Ambiguous Anarchist – Unambiguous Opponent of the Woman’s Suffrage Movement
Contributed by Lawrence Glynn, Professor Emeritus, Delta College, University Center, Michigan
Who was this mysterious woman whose enigmatic beliefs and behaviors were a puzzle to friends and foes alike? Lucy Parsons (1886-1937) began her speeches: “I Am an Anarchist!” Yet, she never hurled a bomb or threatened harm to any of her self-selected enemies.

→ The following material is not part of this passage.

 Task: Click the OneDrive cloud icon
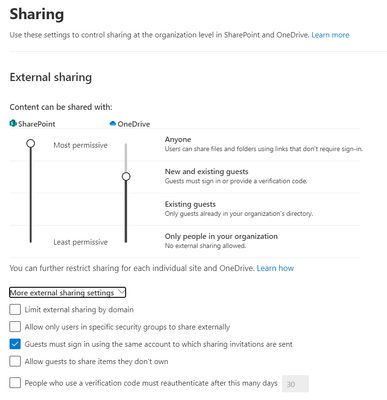(x=113, y=124)
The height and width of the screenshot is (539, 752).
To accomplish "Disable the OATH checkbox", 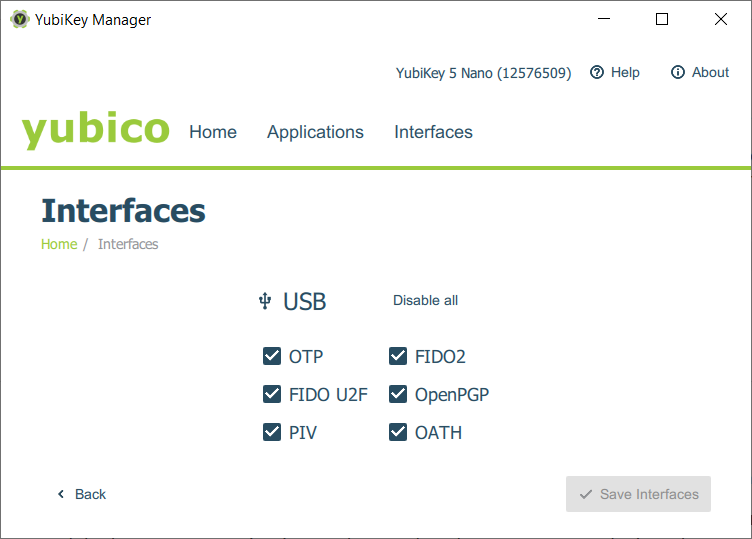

Lucia Taliaferro was born enslaved in Virginia in 1851. In 1872 she became Lucy Parsons when she married a former Confederate soldier, Albert Parsons, in Texas. Albert helped to implement Reconstruction [1866- 1872] in Texas. When Texas Democrats regained power and passed an anti-miscegenation law in 1873, Albert and Lucy moved to Chicago. They had two children by 1881.
Albert, as a Socialist Party candidate, personally attempted to run for local and state offices three times and failed each time. In 1881, as a couple, they abandoned “ballot-box politics” and became active anarchists. After six years of anarchistic agitation, Albert and three other anarchists were executed on November 11, 1887 as part of the Haymarket affair. Lucy considered their fate judicial murder. History has validated her claim that the Haymarket Square trial was unjust. Thereafter, Lucy’s career as an avenging angel of their martyrdom began.
Lucy Parsons had a limited formal education, but was a lifelong learner. She achieved recognition as an entrepreneur, women’s union organizer, writer, editor, publisher, orator and agitator for revolution. Parsons tried a variety of anarchisms – socialist, Marxist and syndicalist. After 50 years of mutations in her agitation for change, she gave up on anarchism as a means to achieve her mission.
Parsons criticized the woman’s suffrage movement and mocked suffragists as “dupes.” She was no friend of the legendary champions of woman’s suffrage. However, Parsons did not become a supporter of the “antis” in the National Association of Women Opposed to Woman’s Suffrage or the auxiliary, the Men’s Association Opposed to Woman Suffrage. Her cooperation with the suffragist, Jane Addams, confounded many of her fellow anarchists. Parsons admired Addams’ commitments to women, children and immigrants at Hull House. Parsons and Addams were in sync on anti-imperialism. Both women fought for equal legal rights and economic opportunities for women. Addams’ staunch public defense of the constitutional rights of free speech, press and assembly for all Americans included anarchists. Addams believed that democracy and social ethics were symbiotic. Parsons was not convinced. She continued to subvert the woman’s suffrage movement and criticize capitalists.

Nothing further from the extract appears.